* YOUR OBJECTIVE
Can you transcribe these lines exactly, everything from the line containing "At what (x,y)" down to the line containing "Looking at the", and leave the pictures out of your answer?

----

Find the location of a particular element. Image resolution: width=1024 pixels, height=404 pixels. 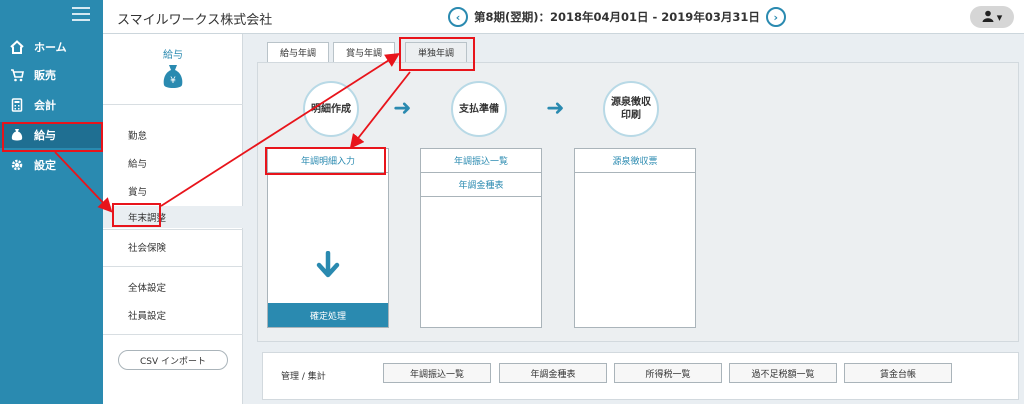

sidebar-item-label: 販売 is located at coordinates (45, 76).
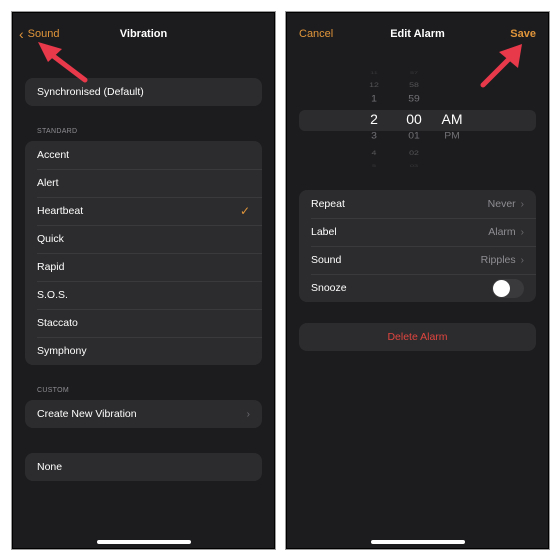 This screenshot has height=560, width=560. I want to click on setting-row-repeat: Repeat Never ›, so click(418, 204).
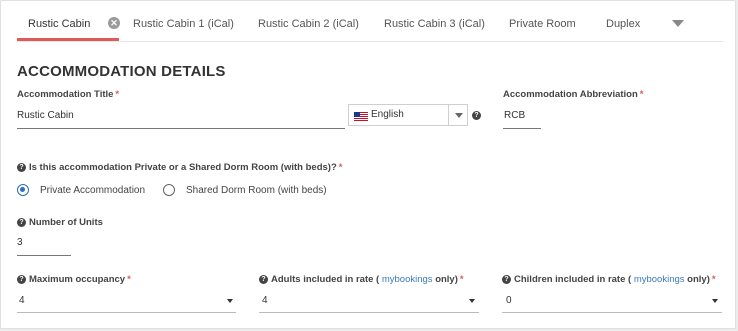 This screenshot has width=738, height=331. Describe the element at coordinates (265, 300) in the screenshot. I see `adults-included-select: 4` at that location.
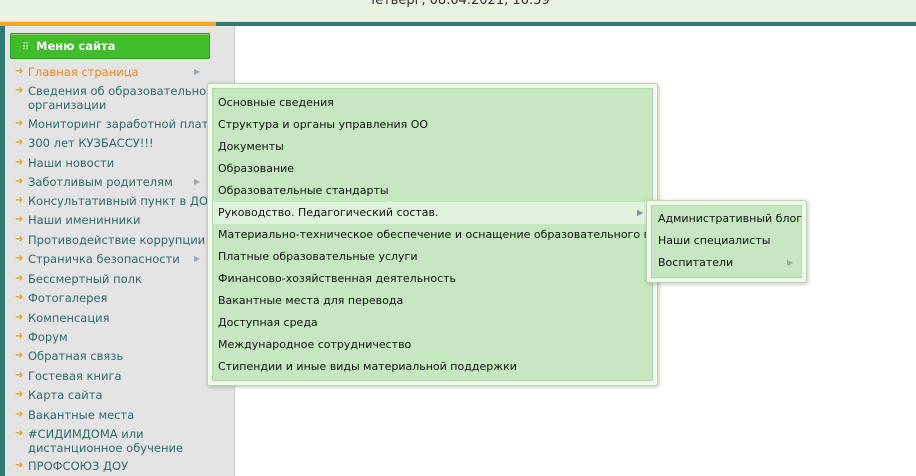 Image resolution: width=916 pixels, height=476 pixels. What do you see at coordinates (315, 344) in the screenshot?
I see `dropdown-item-label: Международное сотрудничество` at bounding box center [315, 344].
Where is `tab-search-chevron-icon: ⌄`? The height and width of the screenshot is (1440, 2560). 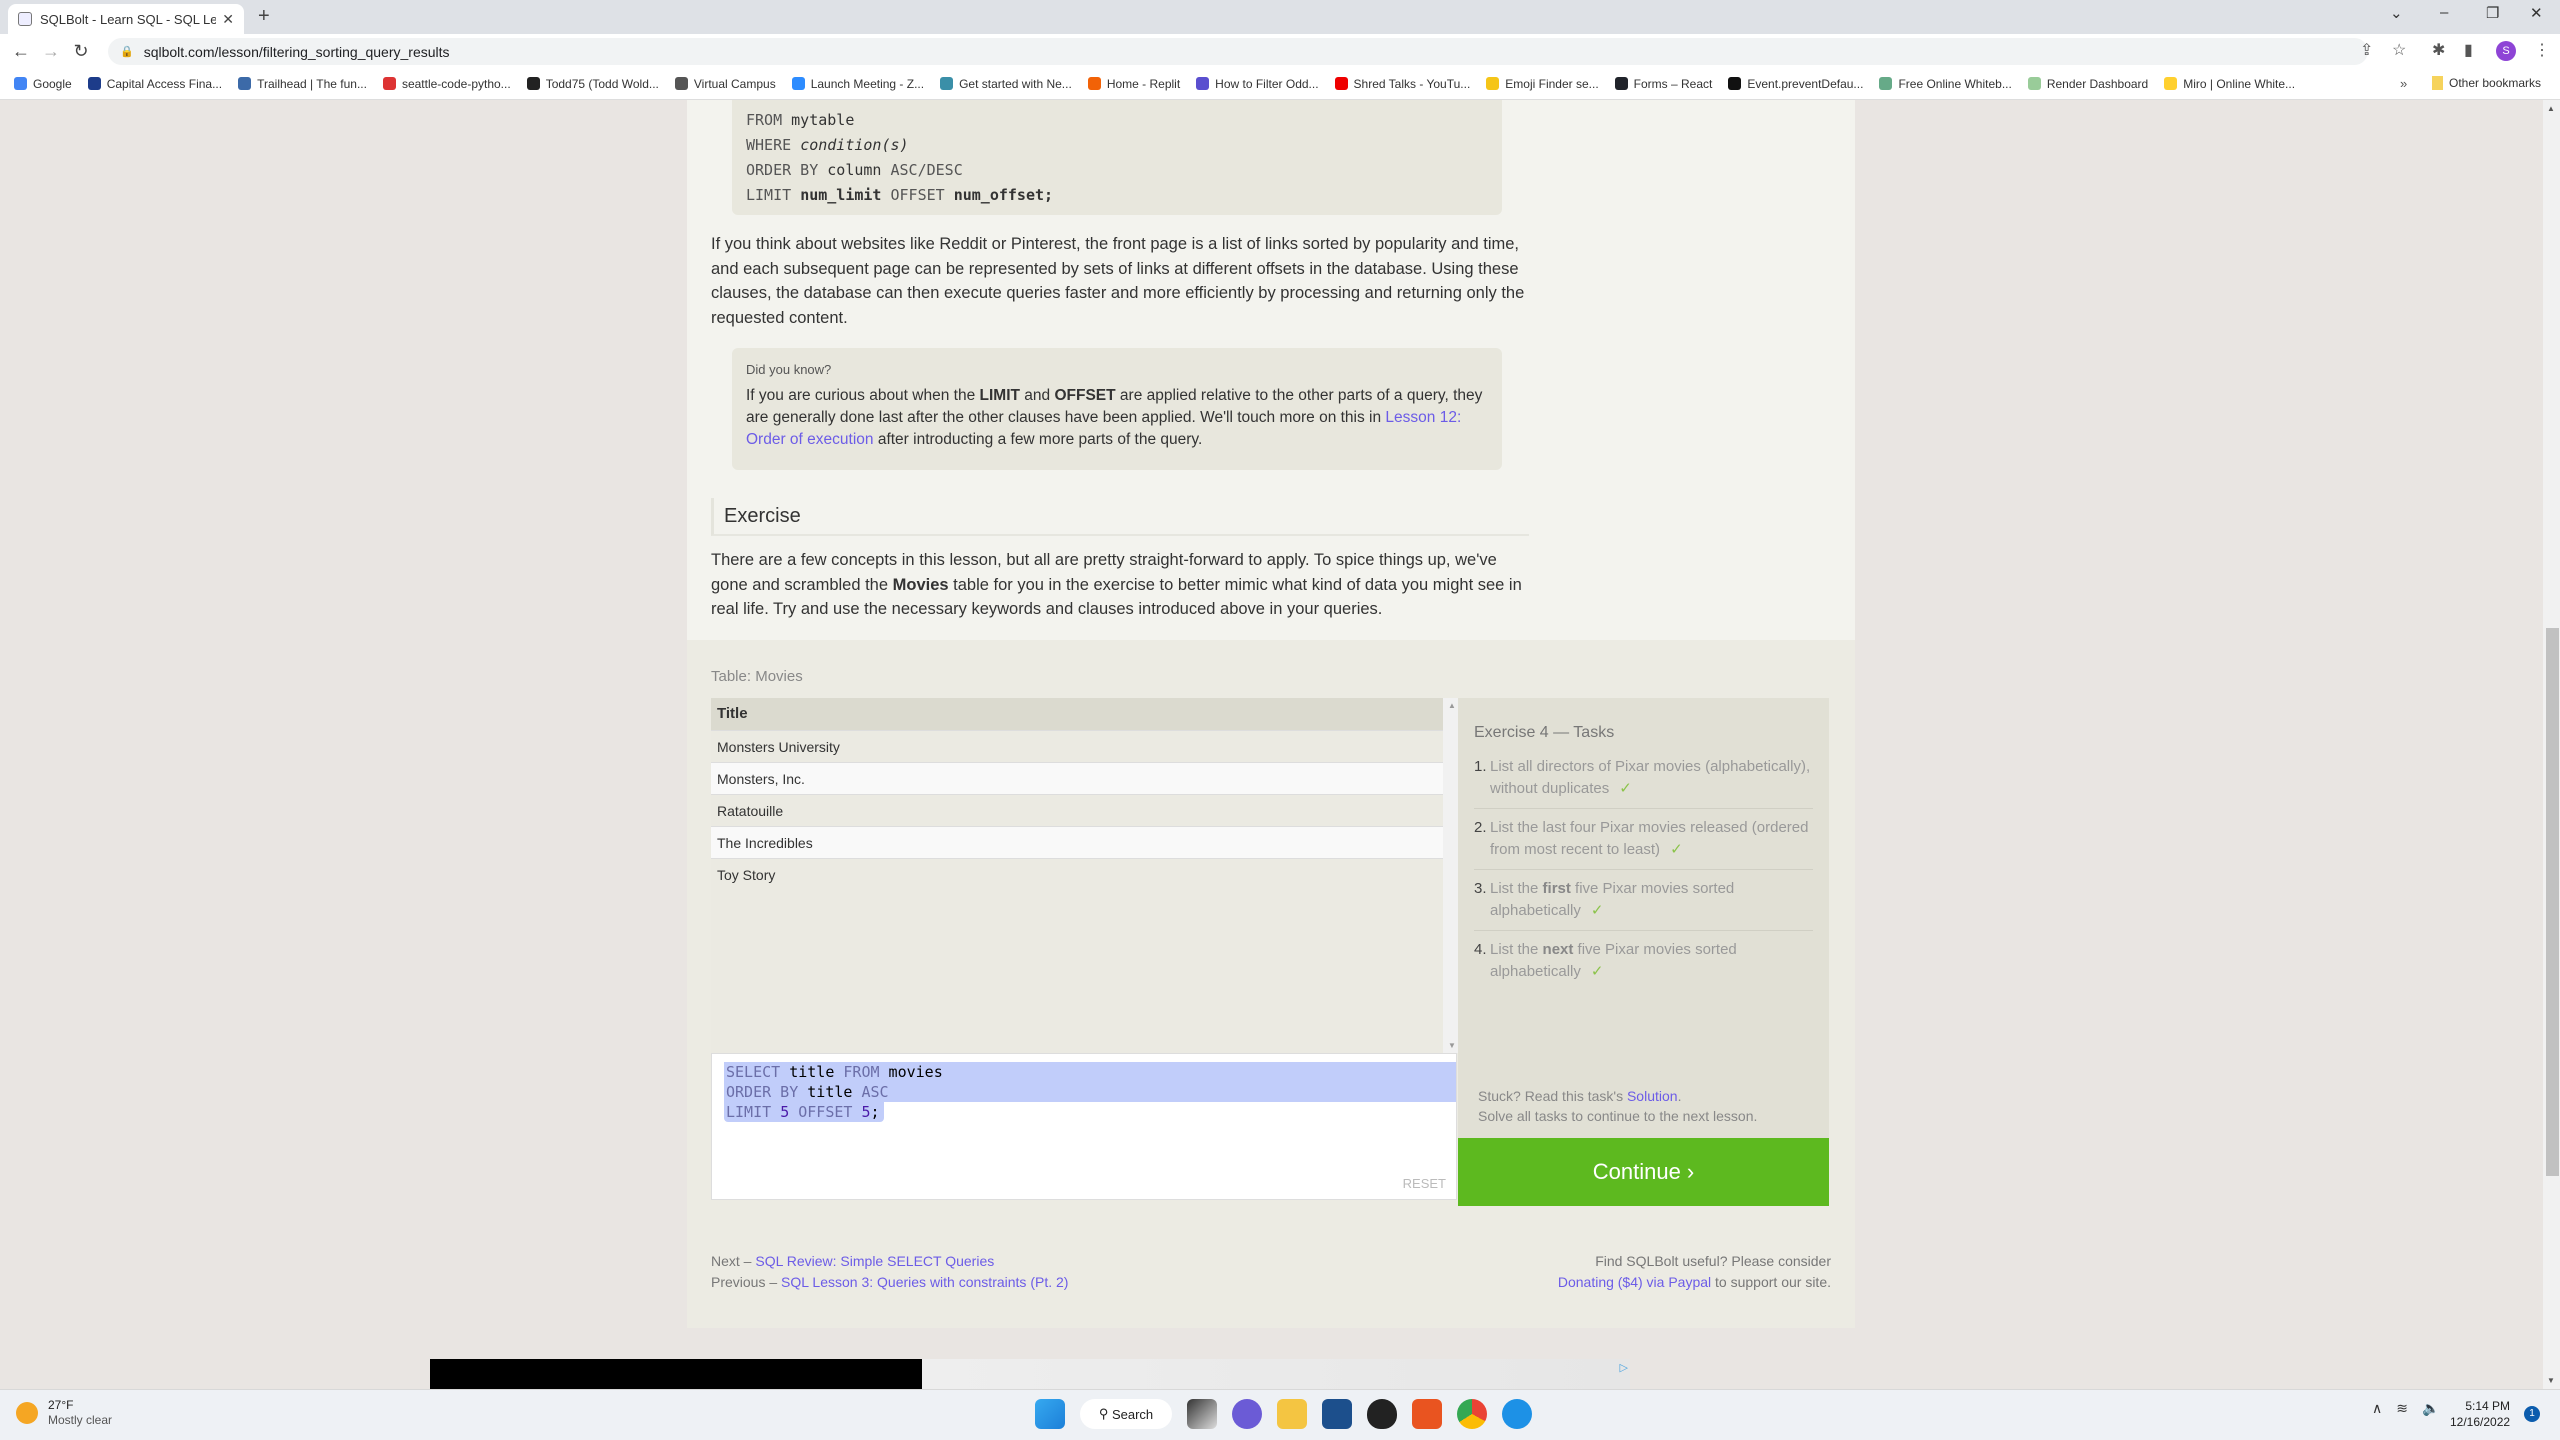
tab-search-chevron-icon: ⌄ is located at coordinates (2396, 13).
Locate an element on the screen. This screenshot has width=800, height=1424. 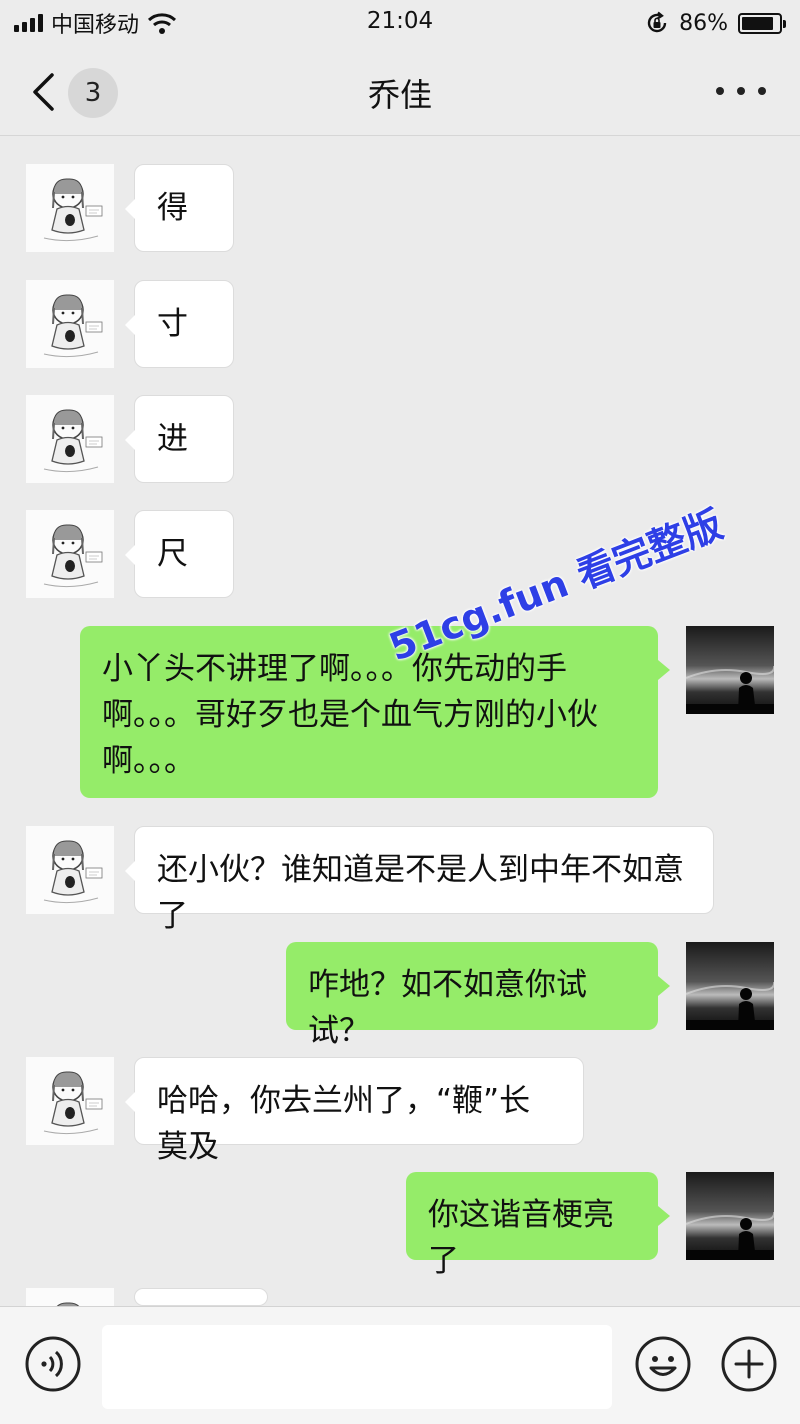
message-bubble: 尺 is located at coordinates (180, 554).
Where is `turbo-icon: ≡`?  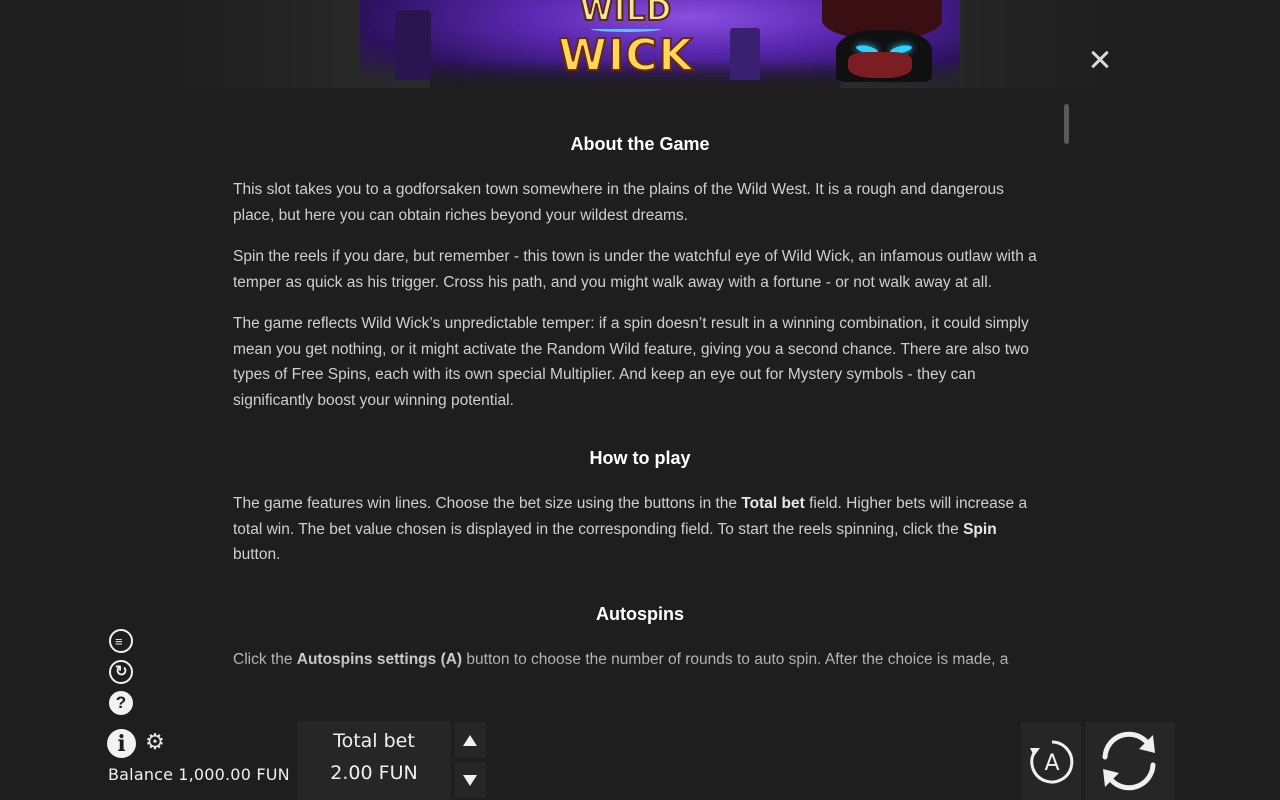
turbo-icon: ≡ is located at coordinates (121, 641).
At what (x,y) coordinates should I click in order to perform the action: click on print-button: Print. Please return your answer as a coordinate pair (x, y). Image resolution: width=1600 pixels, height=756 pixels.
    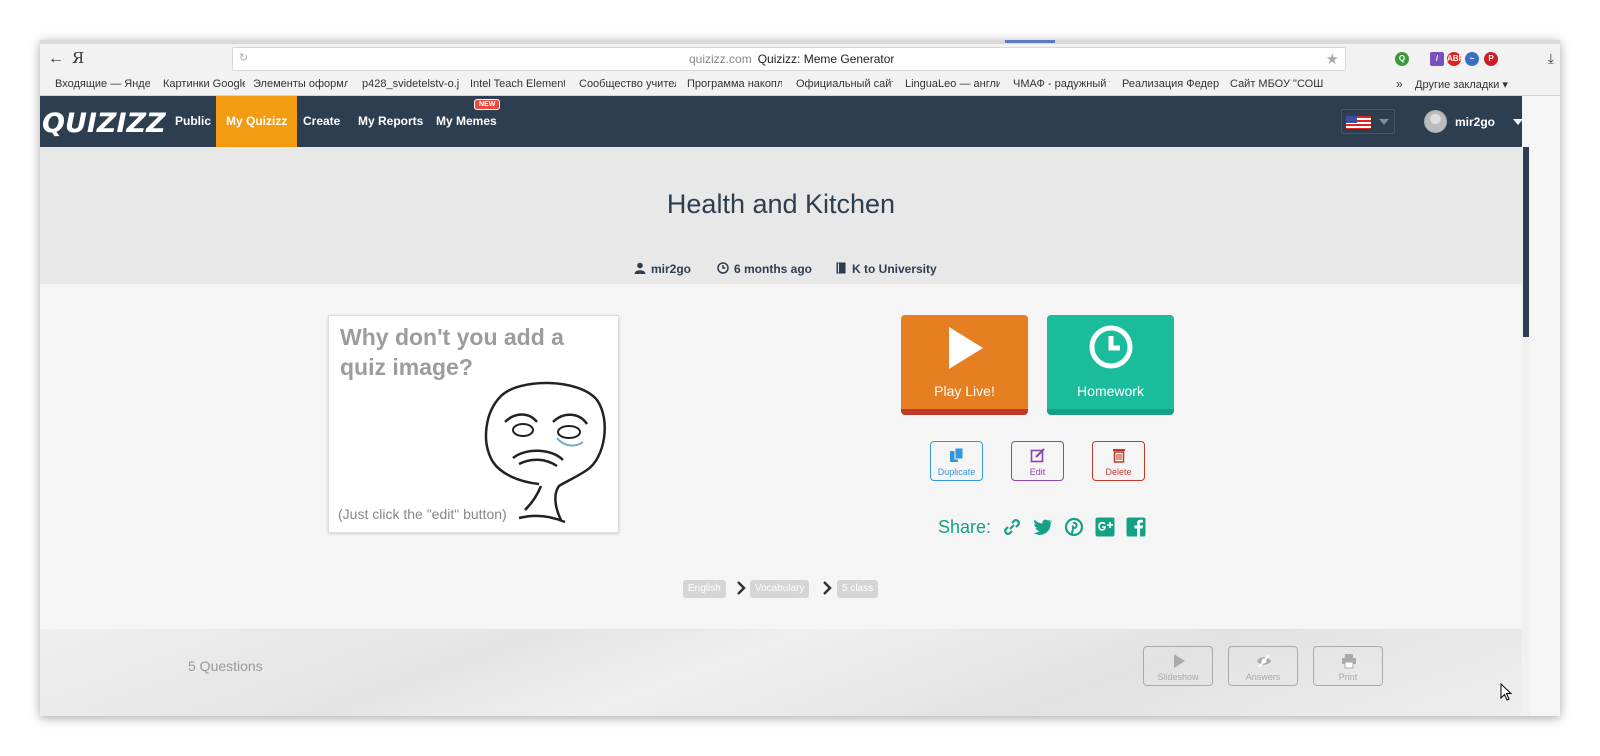
    Looking at the image, I should click on (1348, 666).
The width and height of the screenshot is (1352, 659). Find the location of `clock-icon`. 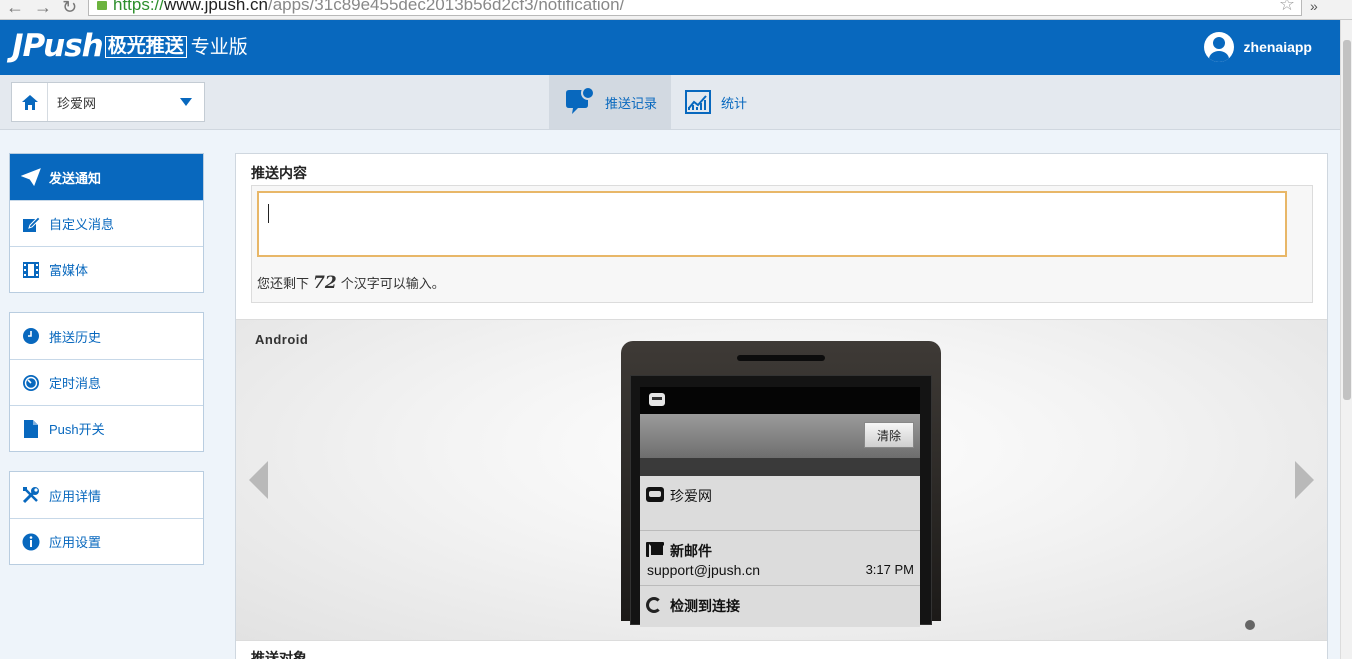

clock-icon is located at coordinates (31, 336).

----

* WRITTEN SOLUTION
At what (x,y) coordinates should I click in order to perform the action: click on print-button: Print. Please return your answer as a coordinate pair (x, y). Image resolution: width=1600 pixels, height=756 pixels.
    Looking at the image, I should click on (1348, 666).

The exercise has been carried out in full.